PROBLEM TO WORK ON >> Copy the items below word for word, and leave the pictures out.
------------------------------------------------
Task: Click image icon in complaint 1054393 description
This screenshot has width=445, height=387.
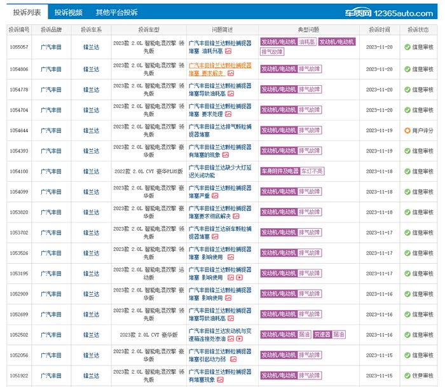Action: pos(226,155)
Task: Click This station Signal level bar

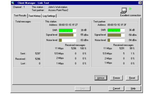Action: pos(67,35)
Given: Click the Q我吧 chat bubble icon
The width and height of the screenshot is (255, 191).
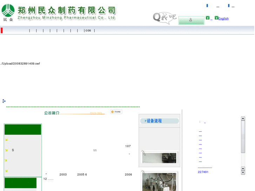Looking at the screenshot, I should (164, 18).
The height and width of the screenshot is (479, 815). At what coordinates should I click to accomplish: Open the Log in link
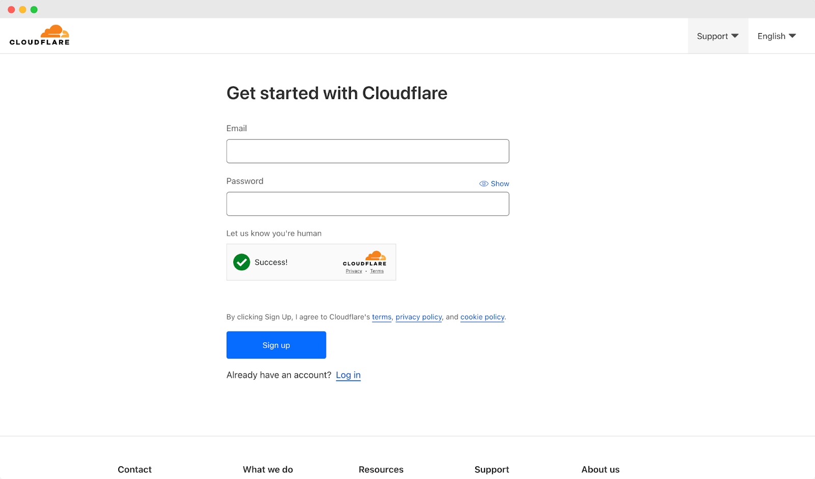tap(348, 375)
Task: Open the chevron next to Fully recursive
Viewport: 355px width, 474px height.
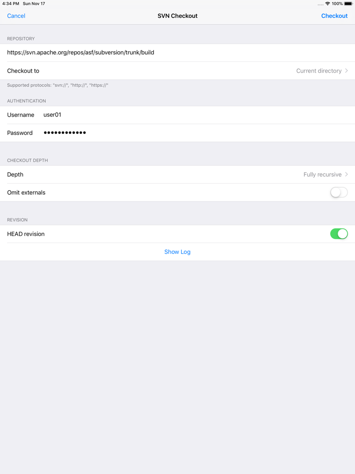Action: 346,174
------------------------------------------------
RIGHT ANSWER >>
Task: Click image icon in complaint 1054393 description
This screenshot has width=445, height=387.
Action: pos(226,155)
Task: Click This station Signal level bar

Action: pos(67,35)
Given: Click the Q我吧 chat bubble icon
The width and height of the screenshot is (255, 191).
Looking at the screenshot, I should (164, 18).
The height and width of the screenshot is (479, 815). At what coordinates should I click to accomplish: Open the Log in link
tap(348, 375)
Task: Open the chevron next to Fully recursive
Viewport: 355px width, 474px height.
Action: 346,174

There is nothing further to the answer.